Still Mine Review

cover of still mine in review of the bookI’m sure that there is a reason that we are culturally obsessed with mysteries with unreliable narrators and “strong female leads” as Netflix would say. I don’t know what that reason is, except that maybe we are finally in a place where we are willing to read about complicated women or maybe we are disillusioned with a world where we are constantly bombarded with news, conflicting stories, moral ambiguity and conspiracy theories that seem to suck in even the most level headed individuals. Whatever the reason Still Mine by Amy Stuart is one of the best iterations of this trend that I’ve come across.

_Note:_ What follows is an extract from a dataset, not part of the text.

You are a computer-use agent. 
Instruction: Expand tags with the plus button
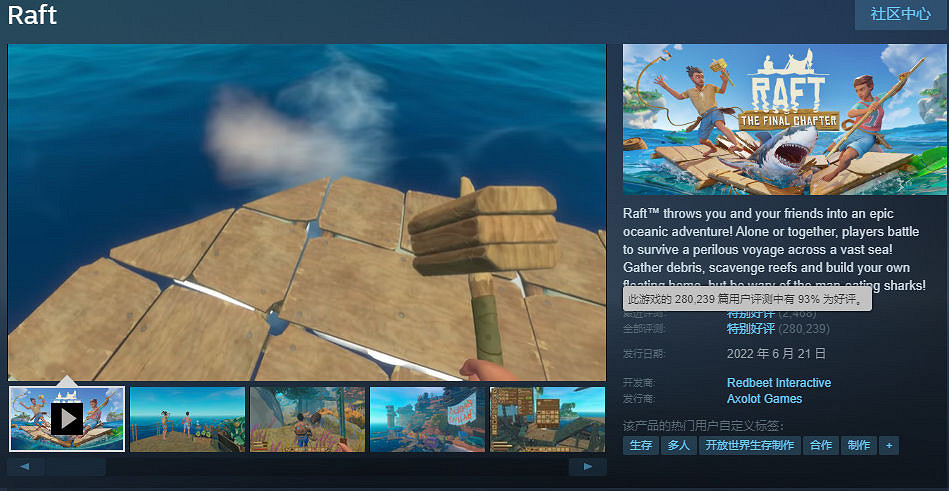888,446
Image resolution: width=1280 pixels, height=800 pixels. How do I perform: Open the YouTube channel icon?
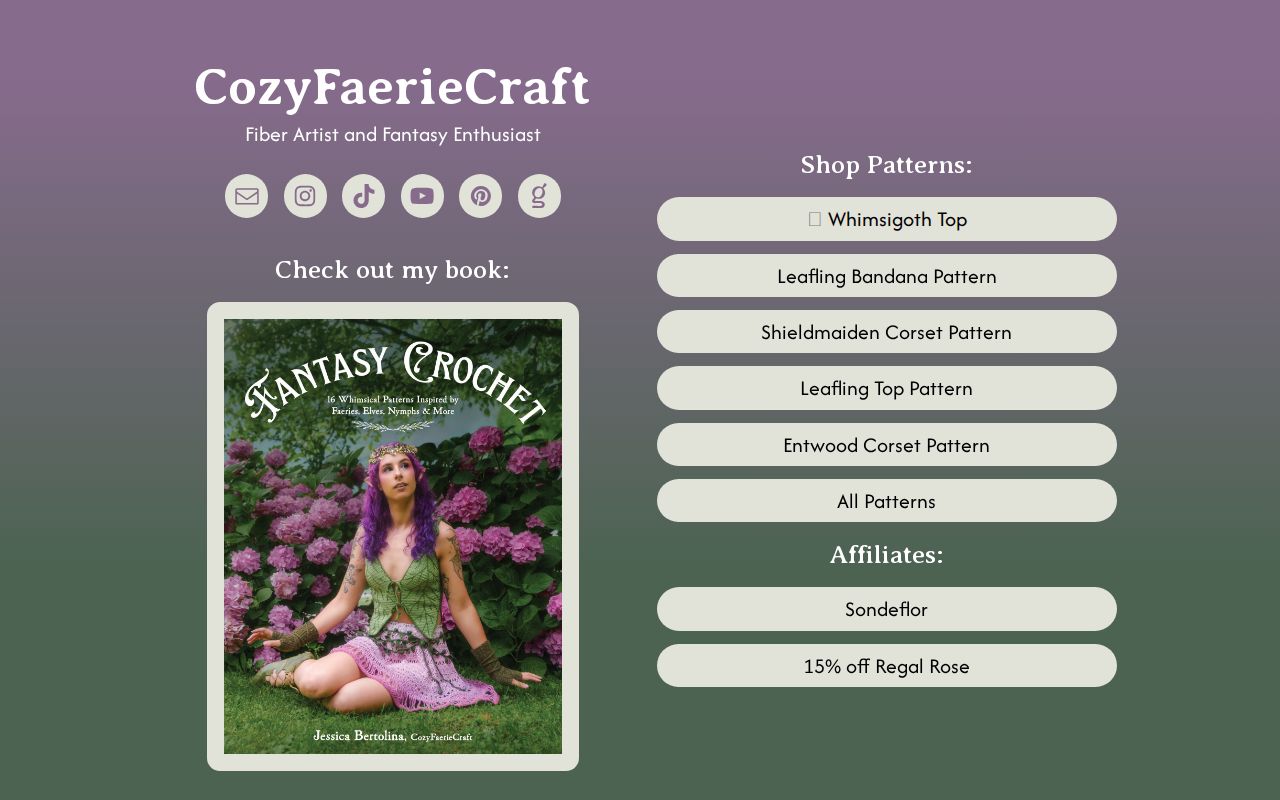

Mysterious Clare  is sent to the mining town of Blackmore to search for a young missing woman called Shayna. As Clare begins her search she becomes involved with the local people, Shayna’s charming ex husband, the local drug dealer and the disturbed parents of Shayna. Everything about the depictions of a small town, left behind by a changing world and economy and left to it’s own devices, rings true.  The characters in the town are troubled, problematic and even at times violent but they are relatable, nonetheless. Blackmore is a mountain town that could be any mountain town that once had the resources to make it a rich town but it is now occupied by those who never left, who are hopeless and rudderless. Clare slowly begins to unravel as she finds herself in a situation that she is all too familiar with we are all reminded that old habits die hard. What’s most shocking about Still Mine is how not shocking all of it is. The revelations, while revelations to the reader are real world problems that are faced by numerous people all over North America and perhaps even worldwide. And the ending was a surprise but one that felt too sad and too realistic. On first reading I was annoyed that Amy Stuart didn’t explicitly say that the story was set in Canada. Canadian authors and creators sometimes fall in to the trap of setting something in a vaguely North American place so it can  be sold to American audiences. This is always troublesome  because Canada has a great history of great authors, musicians and artists and we have long struggles with finding our own unique voice. That said, I believe this was a deliberate choice by Amy Stuart to represent a town that could be any town and people that could be any people.

If you liked Gone Girl and Girl on a Train or for that matter, even if you didn’t, this book is for you.